_EXTRACT TO READ:_
Well the case itself doesn't make noise, its the fans on the hardware. So gennerally each case is quiet


----------



## loserOlimbs (Jun 19, 2004)

http://www.metku.net/index.html?sect=view&n=1&path=mods/whiskypc/index_eng

Best case EVER!!!

For my own practical computing experience however, something cheap, room for a 120mm fan or three, a few for 80mm, and lots of expansion bays, hopefully the bays are removable tray/ slot style!

Who needs quite! A PC is like a good sports car, you should hear a low rumble from miles away!


----------



## Goldfish92 (Aug 30, 2007)

Right, Ultimate 3 cases...

Antec P182 http://www.scan.co.uk/Products/ProductInfo.asp?WebProductID=604059 (my current case)

Coolermaster 830 Evolution http://www.scan.co.uk/Products/ProductInfo.asp?WebProductID=462687

Silverstone TJ09 http://www.scan.co.uk/Products/ProductInfo.asp?WebProductID=487766


----------



## brite750 (Mar 16, 2002)

http://www.newegg.com/Product/Product.aspx?Item=N82E16811112116

these are pretty nice


----------



## Nightfirecat (Sep 13, 2007)

Get one of the $50 cooler master cases... Those are nice.


----------

_DATASET ROWS:_
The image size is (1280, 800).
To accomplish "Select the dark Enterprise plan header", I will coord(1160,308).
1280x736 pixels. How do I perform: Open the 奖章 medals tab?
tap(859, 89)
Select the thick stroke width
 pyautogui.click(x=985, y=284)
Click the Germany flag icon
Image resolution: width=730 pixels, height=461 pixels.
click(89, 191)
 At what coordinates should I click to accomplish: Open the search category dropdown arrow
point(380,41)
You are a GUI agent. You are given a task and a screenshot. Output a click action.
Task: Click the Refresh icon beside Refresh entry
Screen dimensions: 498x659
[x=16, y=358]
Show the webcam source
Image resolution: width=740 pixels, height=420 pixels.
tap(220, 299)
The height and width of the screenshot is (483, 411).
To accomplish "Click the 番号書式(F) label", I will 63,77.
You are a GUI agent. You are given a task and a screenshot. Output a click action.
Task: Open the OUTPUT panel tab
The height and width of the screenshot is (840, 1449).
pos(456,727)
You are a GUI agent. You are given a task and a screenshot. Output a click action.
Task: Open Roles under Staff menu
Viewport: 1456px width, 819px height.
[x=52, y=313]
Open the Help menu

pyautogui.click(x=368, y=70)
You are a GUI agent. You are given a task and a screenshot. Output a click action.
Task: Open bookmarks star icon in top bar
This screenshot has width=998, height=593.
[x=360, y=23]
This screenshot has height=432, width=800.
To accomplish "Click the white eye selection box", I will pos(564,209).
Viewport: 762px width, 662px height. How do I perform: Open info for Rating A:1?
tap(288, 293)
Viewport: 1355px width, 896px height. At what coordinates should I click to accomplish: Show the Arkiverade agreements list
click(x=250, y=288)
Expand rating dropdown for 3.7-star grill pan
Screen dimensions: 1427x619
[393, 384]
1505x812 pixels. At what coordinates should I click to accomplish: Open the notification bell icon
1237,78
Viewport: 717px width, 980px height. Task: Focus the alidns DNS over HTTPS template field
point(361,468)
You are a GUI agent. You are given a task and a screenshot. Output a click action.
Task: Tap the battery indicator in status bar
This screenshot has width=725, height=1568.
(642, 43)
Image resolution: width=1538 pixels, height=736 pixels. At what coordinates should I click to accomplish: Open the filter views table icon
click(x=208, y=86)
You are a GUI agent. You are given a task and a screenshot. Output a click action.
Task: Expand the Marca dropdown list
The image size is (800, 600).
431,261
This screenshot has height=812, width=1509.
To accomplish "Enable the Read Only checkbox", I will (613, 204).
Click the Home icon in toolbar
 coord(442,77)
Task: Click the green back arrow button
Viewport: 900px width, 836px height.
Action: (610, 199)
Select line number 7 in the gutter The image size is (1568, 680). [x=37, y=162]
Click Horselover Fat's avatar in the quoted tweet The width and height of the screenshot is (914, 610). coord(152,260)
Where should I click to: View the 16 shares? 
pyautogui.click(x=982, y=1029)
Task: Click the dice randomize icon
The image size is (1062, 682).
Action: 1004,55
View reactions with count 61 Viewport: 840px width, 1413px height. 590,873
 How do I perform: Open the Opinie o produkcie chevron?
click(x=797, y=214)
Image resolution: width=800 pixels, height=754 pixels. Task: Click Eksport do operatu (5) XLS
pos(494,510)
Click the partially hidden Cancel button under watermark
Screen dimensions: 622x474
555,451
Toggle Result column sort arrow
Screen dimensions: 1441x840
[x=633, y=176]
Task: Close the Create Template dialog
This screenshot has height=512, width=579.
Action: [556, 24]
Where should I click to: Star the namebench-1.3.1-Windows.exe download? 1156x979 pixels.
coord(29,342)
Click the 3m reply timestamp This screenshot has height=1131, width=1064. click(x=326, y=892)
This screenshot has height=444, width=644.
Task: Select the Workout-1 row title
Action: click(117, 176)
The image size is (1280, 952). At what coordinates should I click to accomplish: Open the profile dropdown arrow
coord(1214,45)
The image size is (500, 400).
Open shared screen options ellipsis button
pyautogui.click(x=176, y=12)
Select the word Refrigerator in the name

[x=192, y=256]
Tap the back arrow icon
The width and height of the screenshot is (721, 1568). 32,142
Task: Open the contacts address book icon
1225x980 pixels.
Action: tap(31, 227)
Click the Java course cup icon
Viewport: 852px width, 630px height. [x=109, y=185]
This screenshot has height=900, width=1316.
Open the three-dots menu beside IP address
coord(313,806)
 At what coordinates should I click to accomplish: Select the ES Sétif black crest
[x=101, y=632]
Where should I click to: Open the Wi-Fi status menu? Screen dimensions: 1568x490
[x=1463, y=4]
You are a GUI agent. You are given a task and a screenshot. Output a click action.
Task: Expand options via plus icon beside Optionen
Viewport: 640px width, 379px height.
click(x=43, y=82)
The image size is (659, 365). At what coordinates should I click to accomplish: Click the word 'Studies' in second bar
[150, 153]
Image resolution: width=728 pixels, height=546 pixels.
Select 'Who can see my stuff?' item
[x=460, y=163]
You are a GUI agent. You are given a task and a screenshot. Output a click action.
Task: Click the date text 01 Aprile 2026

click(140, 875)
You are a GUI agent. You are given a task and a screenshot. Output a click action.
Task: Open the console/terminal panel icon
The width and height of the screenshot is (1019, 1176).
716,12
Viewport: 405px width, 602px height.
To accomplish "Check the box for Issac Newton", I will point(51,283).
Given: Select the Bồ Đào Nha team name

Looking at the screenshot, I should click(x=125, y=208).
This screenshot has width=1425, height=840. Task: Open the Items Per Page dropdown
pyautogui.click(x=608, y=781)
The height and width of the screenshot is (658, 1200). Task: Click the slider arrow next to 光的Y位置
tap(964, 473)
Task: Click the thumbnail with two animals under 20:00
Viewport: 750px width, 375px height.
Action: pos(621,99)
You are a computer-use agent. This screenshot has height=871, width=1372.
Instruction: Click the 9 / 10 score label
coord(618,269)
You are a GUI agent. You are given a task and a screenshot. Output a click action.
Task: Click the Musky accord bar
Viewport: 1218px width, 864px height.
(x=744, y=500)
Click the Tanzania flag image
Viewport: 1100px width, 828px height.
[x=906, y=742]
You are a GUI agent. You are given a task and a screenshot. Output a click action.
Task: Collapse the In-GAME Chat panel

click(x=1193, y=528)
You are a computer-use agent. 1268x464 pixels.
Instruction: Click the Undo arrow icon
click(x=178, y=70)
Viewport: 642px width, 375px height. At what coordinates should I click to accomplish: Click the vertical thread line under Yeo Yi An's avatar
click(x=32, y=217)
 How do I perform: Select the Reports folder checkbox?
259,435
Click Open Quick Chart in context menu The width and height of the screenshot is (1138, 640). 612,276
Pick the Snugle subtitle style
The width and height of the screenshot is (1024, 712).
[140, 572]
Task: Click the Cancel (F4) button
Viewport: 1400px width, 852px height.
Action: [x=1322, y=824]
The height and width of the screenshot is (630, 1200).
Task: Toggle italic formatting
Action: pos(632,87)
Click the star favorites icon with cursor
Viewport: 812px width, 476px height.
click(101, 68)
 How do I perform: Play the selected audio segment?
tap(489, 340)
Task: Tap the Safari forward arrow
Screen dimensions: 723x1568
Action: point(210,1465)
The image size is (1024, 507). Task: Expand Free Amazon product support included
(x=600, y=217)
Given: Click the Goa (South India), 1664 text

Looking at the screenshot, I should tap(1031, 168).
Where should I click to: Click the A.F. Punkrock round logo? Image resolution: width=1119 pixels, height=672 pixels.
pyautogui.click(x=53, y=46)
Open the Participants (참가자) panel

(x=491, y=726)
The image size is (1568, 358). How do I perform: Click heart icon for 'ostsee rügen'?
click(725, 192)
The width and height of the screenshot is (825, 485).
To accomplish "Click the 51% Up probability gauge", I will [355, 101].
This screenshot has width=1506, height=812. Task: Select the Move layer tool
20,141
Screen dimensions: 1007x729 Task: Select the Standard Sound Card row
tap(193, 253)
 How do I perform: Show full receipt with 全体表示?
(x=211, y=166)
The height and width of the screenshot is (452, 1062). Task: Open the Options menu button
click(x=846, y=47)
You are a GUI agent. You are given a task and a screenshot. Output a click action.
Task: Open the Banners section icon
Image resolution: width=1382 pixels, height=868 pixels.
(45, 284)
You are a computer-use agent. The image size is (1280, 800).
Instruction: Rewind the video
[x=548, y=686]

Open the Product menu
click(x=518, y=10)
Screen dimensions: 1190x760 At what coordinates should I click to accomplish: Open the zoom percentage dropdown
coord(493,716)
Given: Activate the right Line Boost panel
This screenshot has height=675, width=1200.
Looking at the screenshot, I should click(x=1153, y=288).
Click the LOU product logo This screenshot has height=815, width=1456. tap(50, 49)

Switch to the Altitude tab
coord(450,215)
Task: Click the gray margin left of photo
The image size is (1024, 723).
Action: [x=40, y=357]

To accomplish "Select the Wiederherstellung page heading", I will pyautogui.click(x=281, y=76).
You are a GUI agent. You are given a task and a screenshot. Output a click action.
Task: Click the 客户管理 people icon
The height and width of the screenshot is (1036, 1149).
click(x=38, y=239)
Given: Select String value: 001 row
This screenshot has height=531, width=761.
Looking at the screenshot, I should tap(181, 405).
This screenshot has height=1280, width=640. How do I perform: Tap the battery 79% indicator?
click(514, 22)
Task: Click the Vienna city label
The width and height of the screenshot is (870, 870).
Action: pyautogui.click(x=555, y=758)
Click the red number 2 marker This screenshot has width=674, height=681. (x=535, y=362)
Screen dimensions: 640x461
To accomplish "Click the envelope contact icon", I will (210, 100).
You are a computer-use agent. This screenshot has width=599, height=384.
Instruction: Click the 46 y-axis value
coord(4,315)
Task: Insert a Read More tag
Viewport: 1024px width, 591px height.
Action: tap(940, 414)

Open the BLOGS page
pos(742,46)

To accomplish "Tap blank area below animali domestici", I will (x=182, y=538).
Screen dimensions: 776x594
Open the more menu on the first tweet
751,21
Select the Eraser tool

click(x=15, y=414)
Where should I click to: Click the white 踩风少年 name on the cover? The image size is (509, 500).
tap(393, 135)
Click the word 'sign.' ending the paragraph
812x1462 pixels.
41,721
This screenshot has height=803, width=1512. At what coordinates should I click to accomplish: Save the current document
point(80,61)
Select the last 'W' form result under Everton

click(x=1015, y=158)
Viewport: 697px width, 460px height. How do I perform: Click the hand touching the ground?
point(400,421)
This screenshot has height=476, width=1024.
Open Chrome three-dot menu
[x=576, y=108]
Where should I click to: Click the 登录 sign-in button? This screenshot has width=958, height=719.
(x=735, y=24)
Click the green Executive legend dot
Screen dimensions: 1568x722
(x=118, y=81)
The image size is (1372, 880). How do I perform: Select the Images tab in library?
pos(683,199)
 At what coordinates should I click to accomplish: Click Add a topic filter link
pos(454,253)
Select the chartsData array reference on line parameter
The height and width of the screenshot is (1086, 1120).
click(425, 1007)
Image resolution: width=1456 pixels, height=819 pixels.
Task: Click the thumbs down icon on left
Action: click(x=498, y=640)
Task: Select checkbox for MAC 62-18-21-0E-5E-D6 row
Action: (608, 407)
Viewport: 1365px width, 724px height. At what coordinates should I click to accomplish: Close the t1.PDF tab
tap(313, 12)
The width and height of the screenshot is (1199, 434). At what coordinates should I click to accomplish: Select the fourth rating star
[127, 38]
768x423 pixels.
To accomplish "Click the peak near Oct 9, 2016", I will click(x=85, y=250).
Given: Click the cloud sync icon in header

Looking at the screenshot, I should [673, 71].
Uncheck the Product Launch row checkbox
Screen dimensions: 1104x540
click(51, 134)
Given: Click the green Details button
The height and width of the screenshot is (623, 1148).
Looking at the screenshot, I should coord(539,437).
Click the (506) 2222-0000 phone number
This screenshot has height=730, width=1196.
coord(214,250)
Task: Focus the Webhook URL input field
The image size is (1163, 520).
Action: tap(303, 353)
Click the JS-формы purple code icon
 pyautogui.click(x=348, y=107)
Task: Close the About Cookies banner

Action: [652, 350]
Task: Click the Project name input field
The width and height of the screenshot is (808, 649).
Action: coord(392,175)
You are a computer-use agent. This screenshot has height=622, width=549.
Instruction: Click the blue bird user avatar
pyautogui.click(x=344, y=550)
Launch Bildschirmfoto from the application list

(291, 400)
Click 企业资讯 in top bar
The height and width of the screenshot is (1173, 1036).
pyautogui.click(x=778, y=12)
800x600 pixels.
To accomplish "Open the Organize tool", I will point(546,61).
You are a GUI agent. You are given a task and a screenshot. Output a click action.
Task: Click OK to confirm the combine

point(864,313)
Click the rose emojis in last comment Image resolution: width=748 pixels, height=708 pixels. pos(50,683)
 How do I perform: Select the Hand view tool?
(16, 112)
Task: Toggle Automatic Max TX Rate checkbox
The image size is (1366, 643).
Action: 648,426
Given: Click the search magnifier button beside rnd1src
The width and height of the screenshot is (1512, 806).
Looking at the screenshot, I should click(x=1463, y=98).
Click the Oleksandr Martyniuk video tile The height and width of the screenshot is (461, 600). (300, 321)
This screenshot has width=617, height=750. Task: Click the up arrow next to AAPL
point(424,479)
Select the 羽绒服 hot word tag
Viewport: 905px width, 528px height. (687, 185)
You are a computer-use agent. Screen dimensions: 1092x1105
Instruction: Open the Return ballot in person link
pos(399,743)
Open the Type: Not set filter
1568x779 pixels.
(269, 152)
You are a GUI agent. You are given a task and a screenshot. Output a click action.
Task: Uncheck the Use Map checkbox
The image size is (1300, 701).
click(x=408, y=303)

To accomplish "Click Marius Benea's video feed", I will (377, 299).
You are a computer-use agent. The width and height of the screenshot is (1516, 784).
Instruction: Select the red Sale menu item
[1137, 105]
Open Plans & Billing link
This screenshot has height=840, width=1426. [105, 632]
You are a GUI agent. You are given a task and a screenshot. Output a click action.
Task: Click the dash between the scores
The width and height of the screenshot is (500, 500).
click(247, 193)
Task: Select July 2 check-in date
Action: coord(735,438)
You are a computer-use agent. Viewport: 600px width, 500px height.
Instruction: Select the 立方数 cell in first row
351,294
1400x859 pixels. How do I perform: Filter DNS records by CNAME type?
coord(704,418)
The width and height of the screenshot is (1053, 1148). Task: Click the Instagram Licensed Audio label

_WHAT IS BEING ASKED:_ Transcribe the passage of the computer case forum thread above from "For my own practical" up to and including "(my current case)".

_RESULT:_
For my own practical computing experience however, something cheap, room for a 120mm fan or three, a few for 80mm, and lots of expansion bays, hopefully the bays are removable tray/ slot style!

Who needs quite! A PC is like a good sports car, you should hear a low rumble from miles away!


----------



## Goldfish92 (Aug 30, 2007)

Right, Ultimate 3 cases...

Antec P182 http://www.scan.co.uk/Products/ProductInfo.asp?WebProductID=604059 (my current case)